__Supplied entries__.
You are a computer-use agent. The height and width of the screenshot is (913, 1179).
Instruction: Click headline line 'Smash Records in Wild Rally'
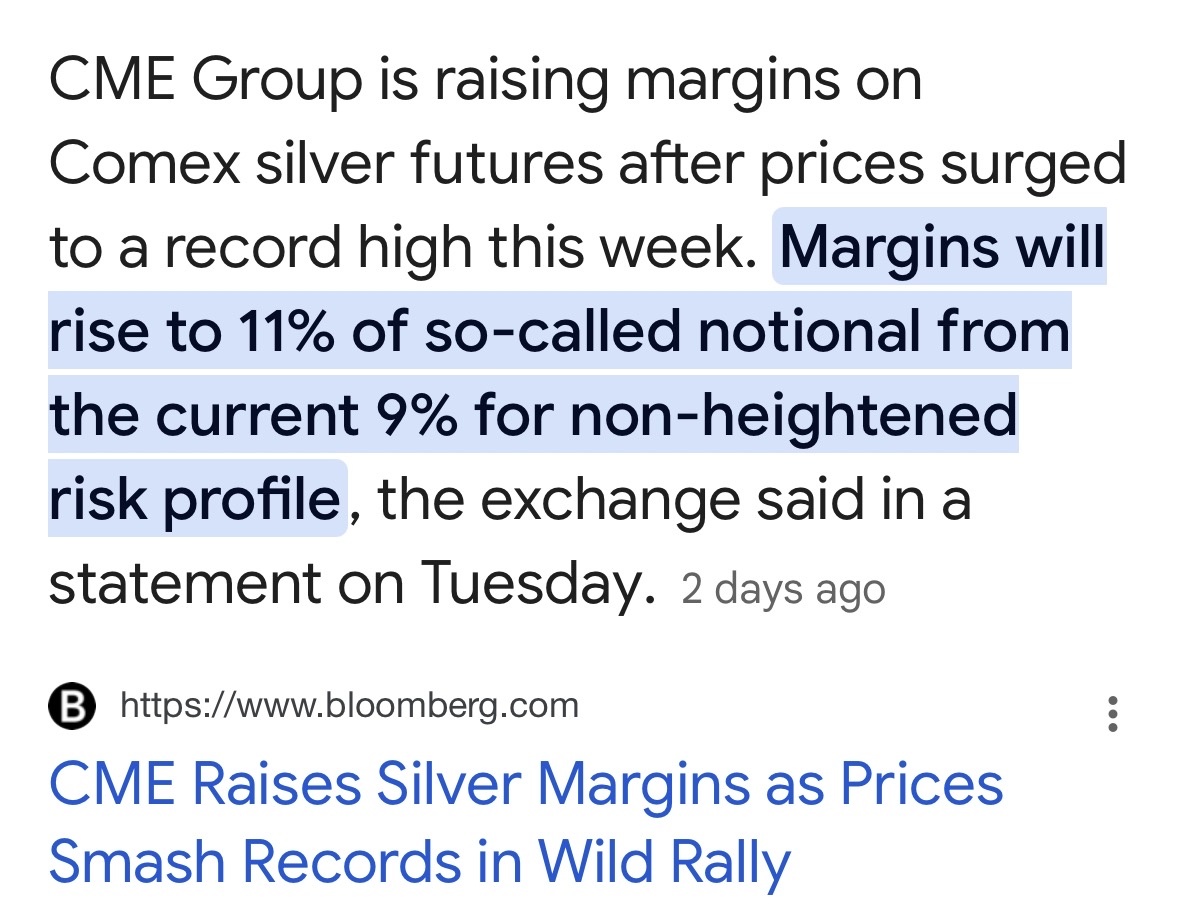tap(420, 862)
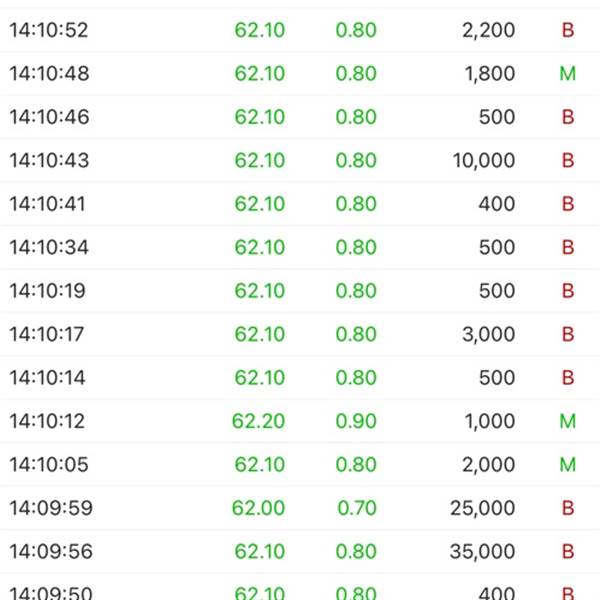
Task: Select the 10,000 volume trade
Action: tap(483, 161)
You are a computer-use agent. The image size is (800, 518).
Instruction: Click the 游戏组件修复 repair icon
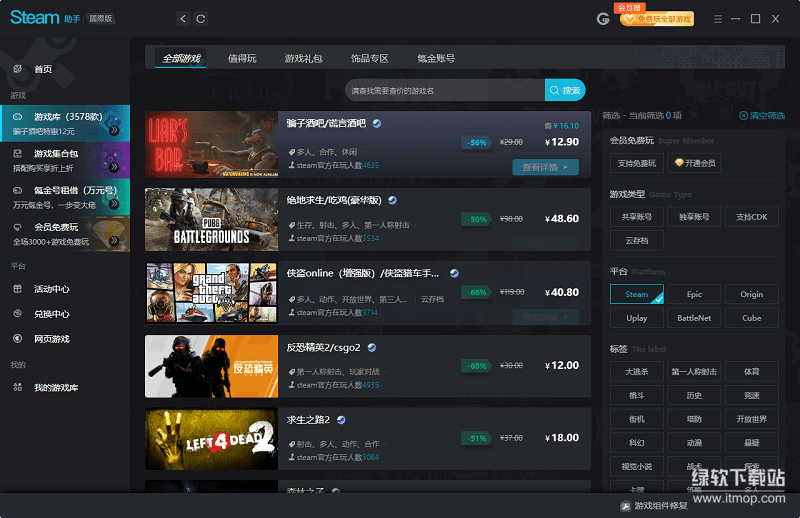click(x=624, y=506)
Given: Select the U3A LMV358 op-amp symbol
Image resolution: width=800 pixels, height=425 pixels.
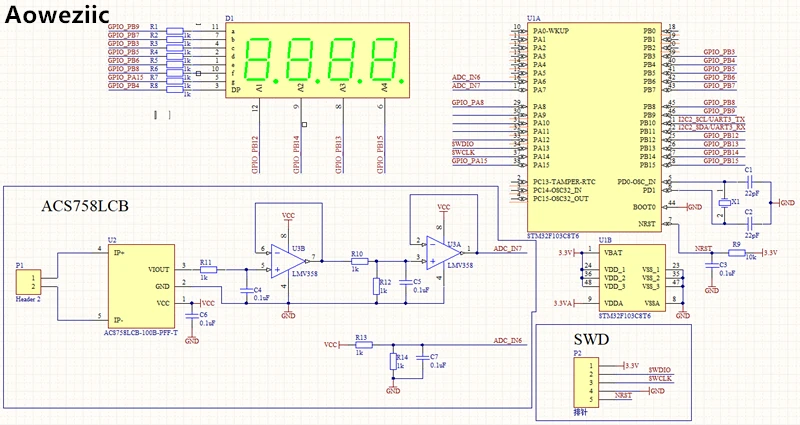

__What the task asks__.
Write out exactly, and nothing more than, the lines of the entries above from the line containing "Instruction: Click headline" through the final line; omit any pictures.

__The completed task__.
Instruction: Click headline line 'Smash Records in Wild Rally'
tap(420, 862)
Task: Select the 10,000 volume trade
Action: tap(483, 161)
You are a computer-use agent. The image size is (800, 518).
Instruction: Click the 游戏组件修复 repair icon
click(x=624, y=506)
Given: Select the U3A LMV358 op-amp symbol
Image resolution: width=800 pixels, height=425 pixels.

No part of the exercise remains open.